Le processus de succession à la tête de l’Institut national du service public (INSP), successeur de l’ENA, s’accélère avec deux candidats principaux en lice : Éric Thiers et Jérôme Filippini. La nomination doit intervenir d’ici fin décembre pour une prise de fonctions en janvier 2026.
Maryvonne Le Brignonen, actuelle directrice de l’INSP, a annoncé le 20 novembre qu’elle ne briguerait pas un nouveau mandat. Lancé à cette date, le processus de recrutement vise à nommer son successeur rapidement. L’INSP, qui a remplacé l’École nationale d’administration en janvier 2022, forme les hauts fonctionnaires français.

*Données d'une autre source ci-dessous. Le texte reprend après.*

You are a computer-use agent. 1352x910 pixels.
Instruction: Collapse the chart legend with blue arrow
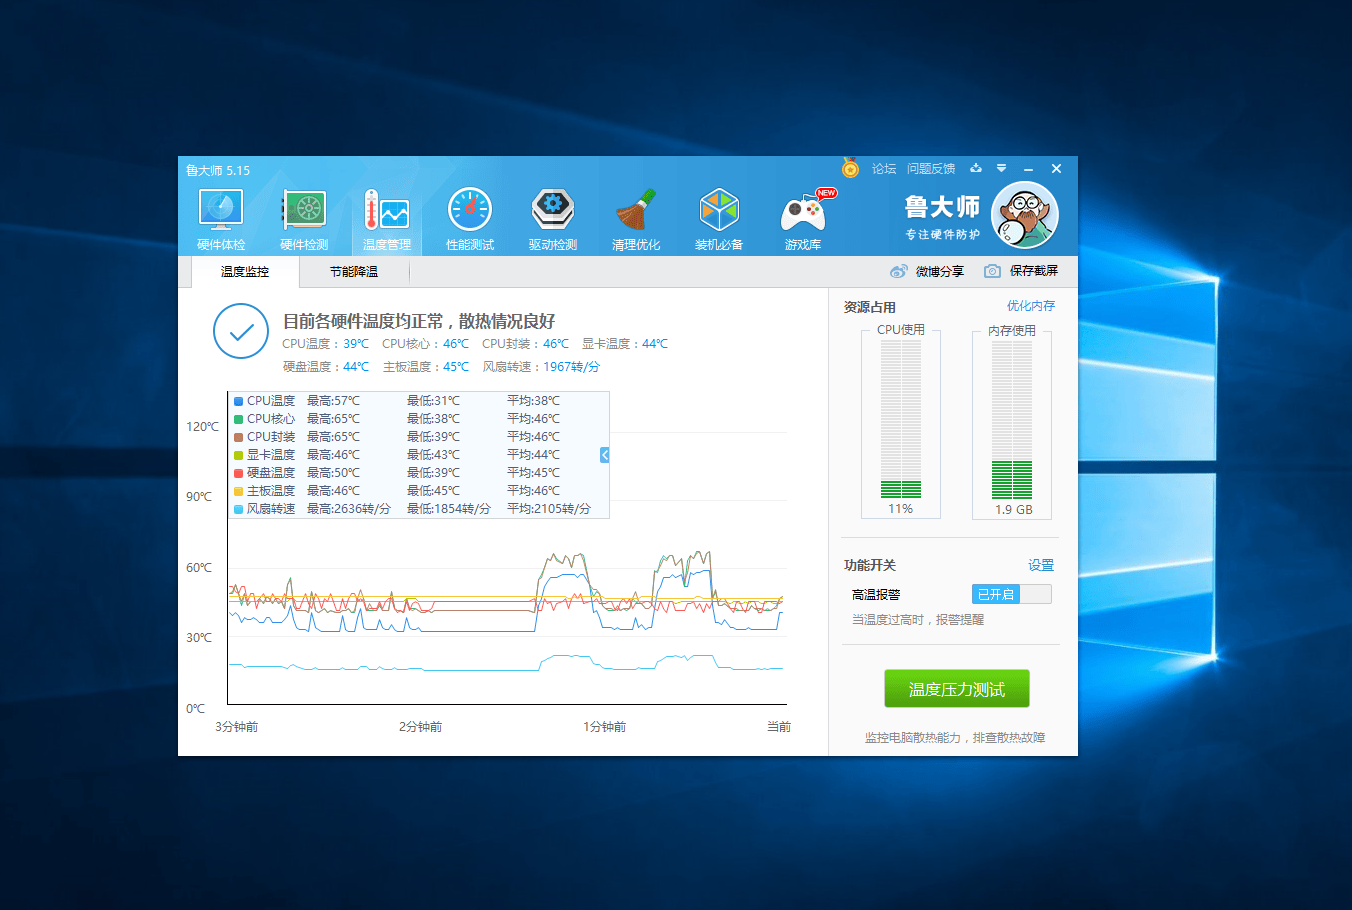coord(605,455)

Isabelle Braun-Lemaire, déléguée interministérielle à l’encadrement supérieur de l’État et autorité de tutelle de l’institut, indique : « Les candidatures ont été reçues. Nous sommes en train de les examiner en vue d’un comité d’audition qui se tiendra au plus tard le 22 décembre. » La date du 16 décembre est déjà retenue pour des auditions potentielles, afin d’assurer une prise de poste début 2026.
Parmi les candidatures retenues, deux profils se distinguent particulièrement : Jérôme Filippini et Éric Thiers, figures connues des milieux politique et administratif. Énarque et magistrat à la Cour des comptes, Jérôme Filippini a servi comme secrétaire général pour la modernisation de l’action publique sous la présidence Hollande. Il a ensuite occupé des postes de préfet dans l’Eure, à La Réunion et en Corse, où il s’est imposé comme une personnalité engagée contre la mafia, agitant les cercles politiques insulaires. Pour des raisons personnelles, il est revenu à la Cour des comptes en août 2025, après moins d’un an à Ajaccio.
Éric Thiers, quant à lui, est un nom familier dans les sphères publiques, bien que les détails de sa candidature ne soient pas précisés dans les annonces actuelles. Ce duel promet une transition attentive pour l’institution, pilier de la formation des élites administratives françaises.